Manny was dialing the cell again, and he snapped his fingers to get Ray’s attention. Ray looked up, and Manny mouthed Danny and handed the phone to Ray.

“Hello?” The voice sounded whiny, young. Something else, agitated.

“Danny?”

“Who is this?” Fear. That was the something else he heard. There was a tremor in Danny’s voice, and Ray heard him breathing hard.

“Danny, it’s Ray. Manny and Ray.”

“You fucking guys, what did you do?”

“We did what you told us to do, Danny.”

“No, no way. I never told you to kill nobody. You fucking guys.” Whining, like a kid, Ray thought. Jesus, and this junkie dipshit knew who they were.

“Danny, don’t be an idiot. We’re on a cell phone.”

“You think that fucking matters now? You fucking guys, honest to Christ.”

“Tell me what’s going on.”

“What’s going on? They know me, that’s what’s going on. You got to get me money and I mean right fucking now today, got me?”

“Danny, what did you get us into?”

“What did I get you into? Are you high? Manny never told me nothing about killing nobody.”

“What do you mean, they know you?”

“These guys from New Hampshire. They stayed at my fucking house, they know where I live.”

“Jesus Christ, Danny, why would you put us on to something that could get back to you?”

“I need money. I got bills and shit. I got a dependency problem and I owe people and I had no idea you two fuckups would get somebody killed.”

“Danny, they don’t care about that, which you should please stop saying on the fucking phone. They want their money back.”

“I need my money. You come here and gimme my money so I can get gone.”

“Why did they for Christ’s sake stay at your house?”

“My cousin, Ronnie, he knows these guys from being inside up there.”

“Jesus, Danny.”

“And they gave me money and I got dependency problems. I seen they were trying to get established down here. And I thought you guys weren’t going to fuck this up so bad. Ronnie called me.”

“Danny.”

“You better fucking hurry up. Those fuckers come back I am giving you two assholes up, you hear me?” There was a click and the line went dead. Ray tried calling back, kept hitting the send button, but Danny never picked up again.

Manny raised his eyebrows at him, and Ray shook his head.
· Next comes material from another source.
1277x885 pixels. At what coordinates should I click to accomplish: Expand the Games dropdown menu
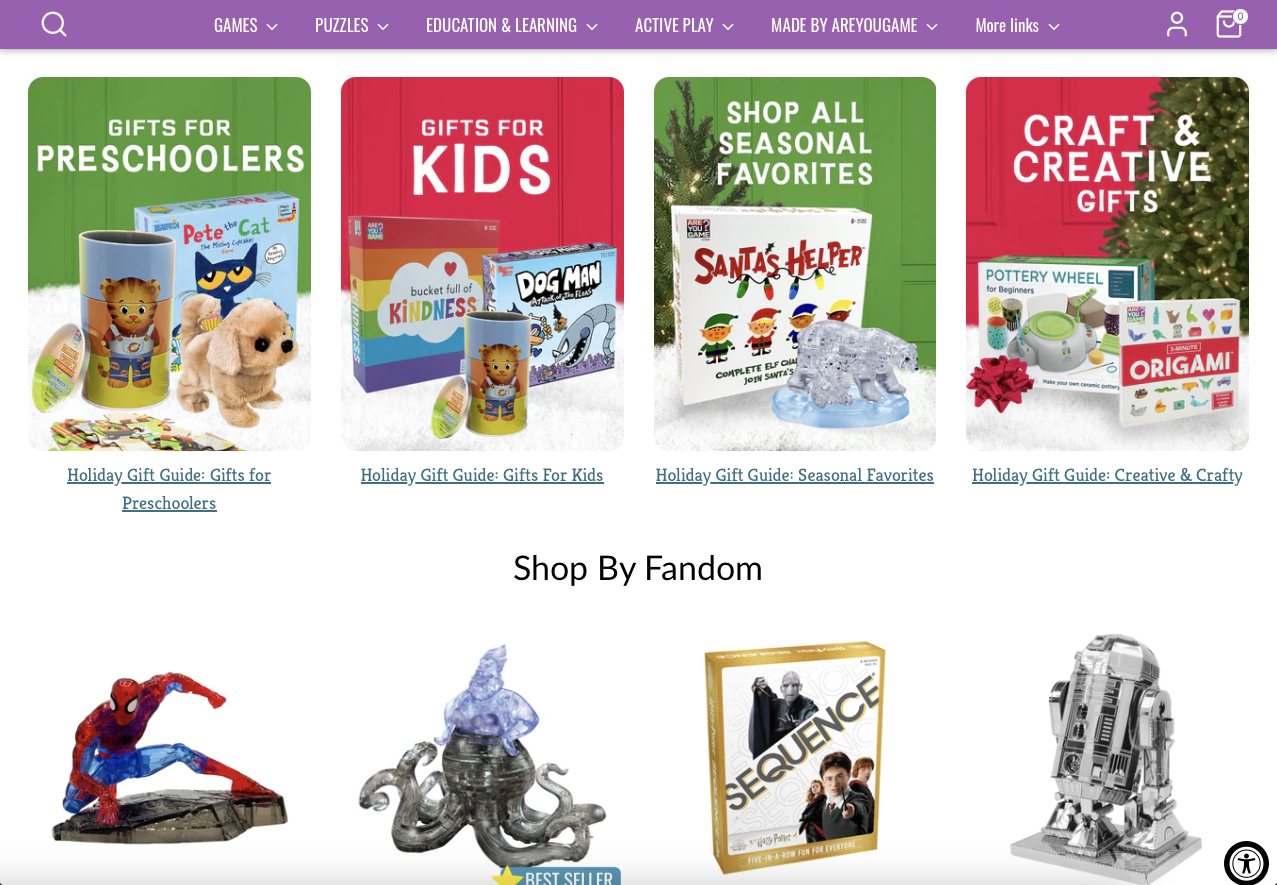[246, 25]
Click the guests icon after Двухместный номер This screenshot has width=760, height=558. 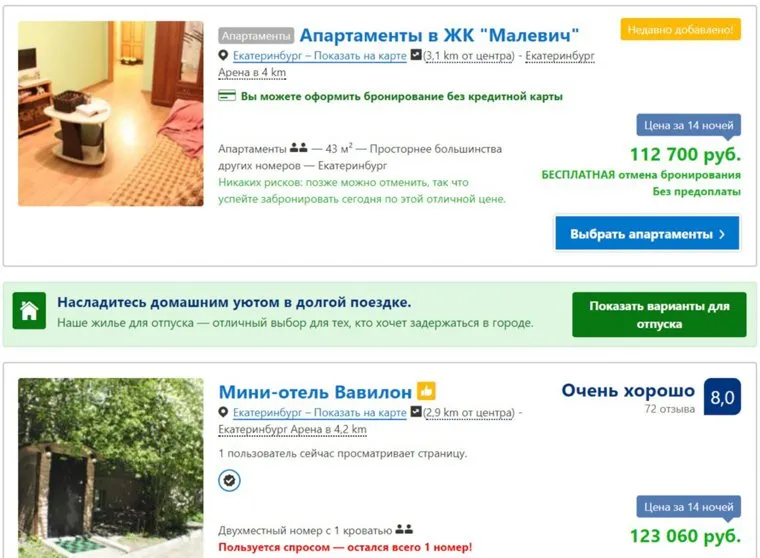pos(404,529)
He couldn’t believe he had given his life to a junkie for safekeeping.

THEY WENT TO Theresa’s bank, and Ray gave her money to pay lawyers and what ever expenses she thought might come up, then dropped her at a hotel in Willow Grove where she could meet a limo to take her to Atlantic City.
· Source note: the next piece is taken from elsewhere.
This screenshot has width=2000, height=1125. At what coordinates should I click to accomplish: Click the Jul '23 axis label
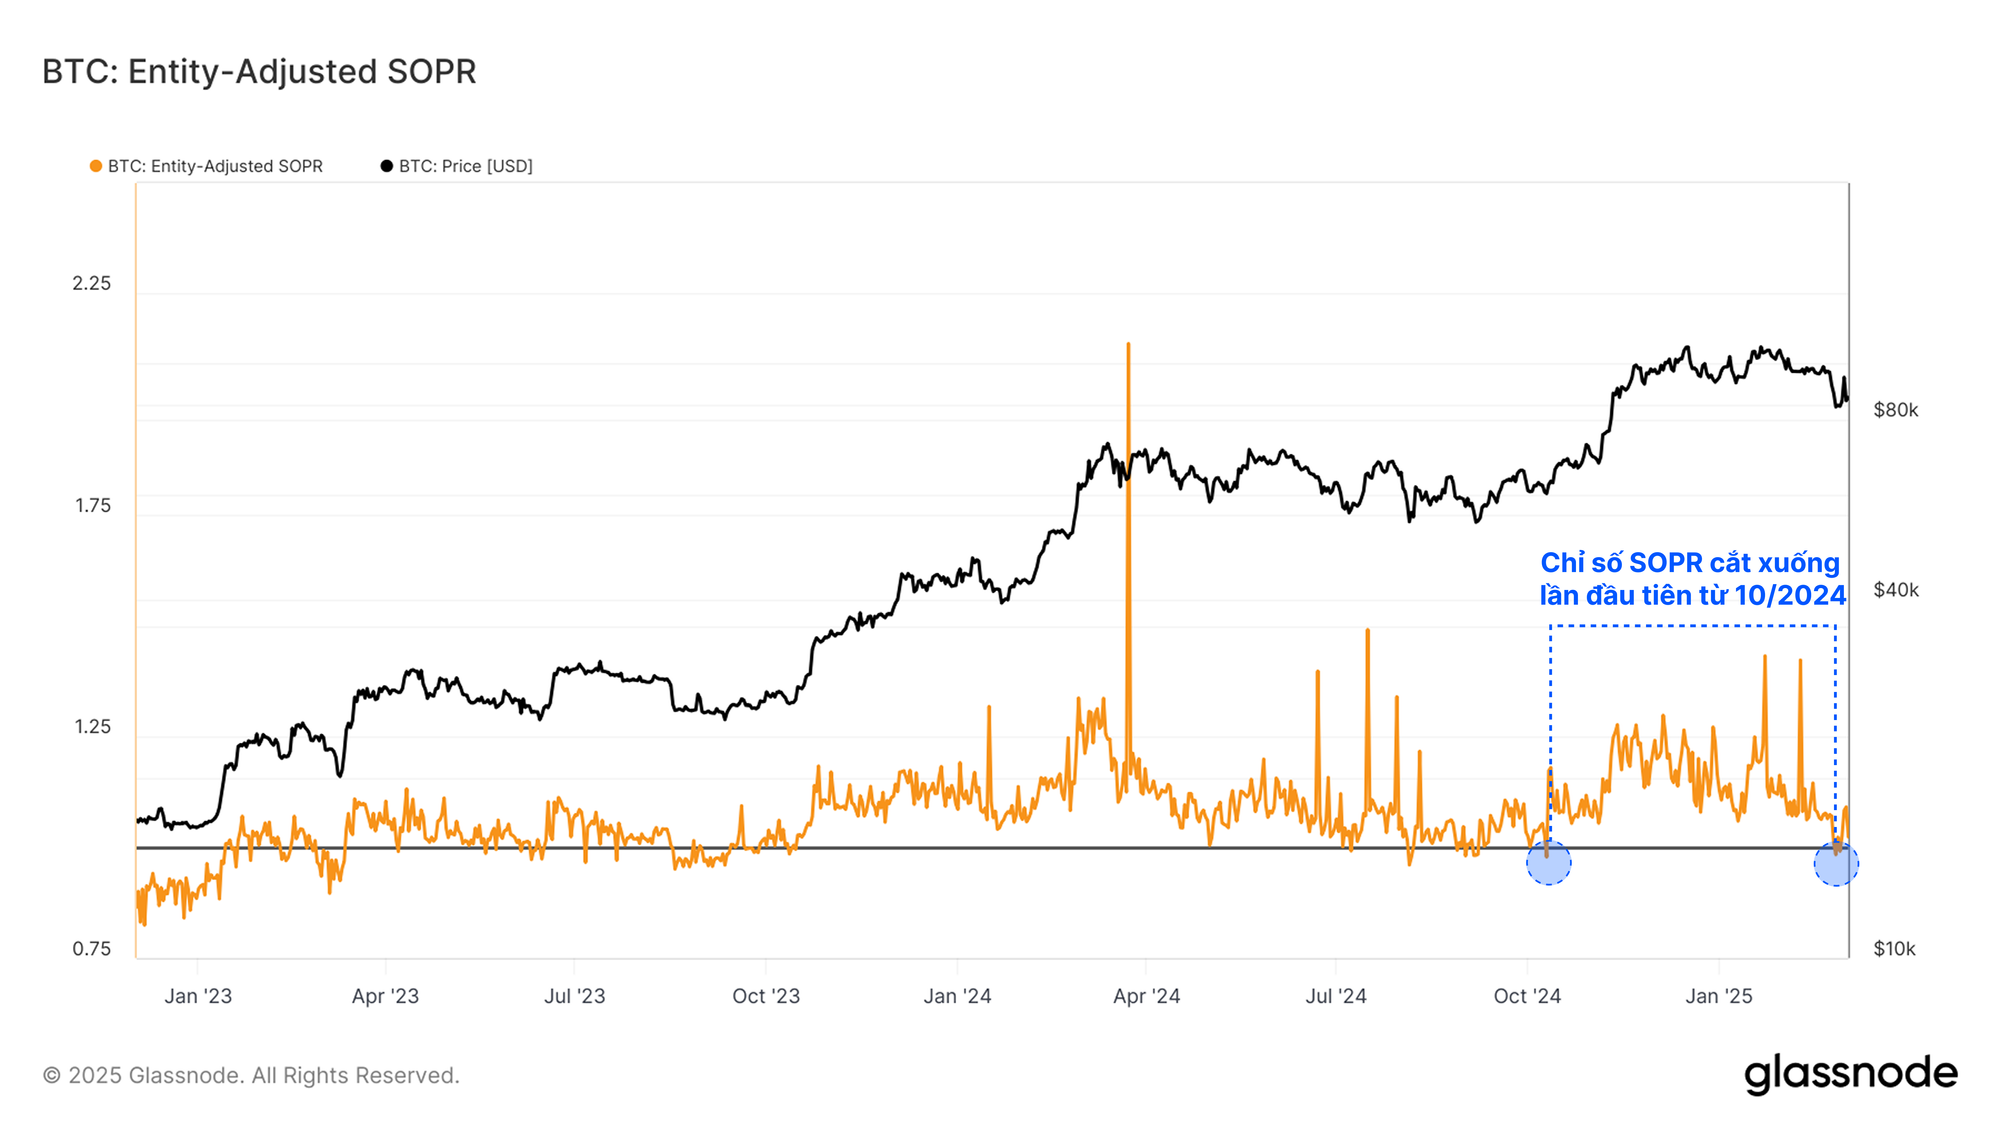click(x=574, y=996)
He went into the lobby and got a ticket for the limo and a schedule while Manny took her little paisley suitcase out and extended the handle. When Ray handed her the tickets she held him close and kissed his cheek.

“I know you’re pissed. I know it. But I did the same for you and I have to do this for him.”

He held up his hands in surrender and shook his head, smiling, and backed up toward the car. Out of her kitchen she looked tiny, frail, but her chin was up and her eyes bright.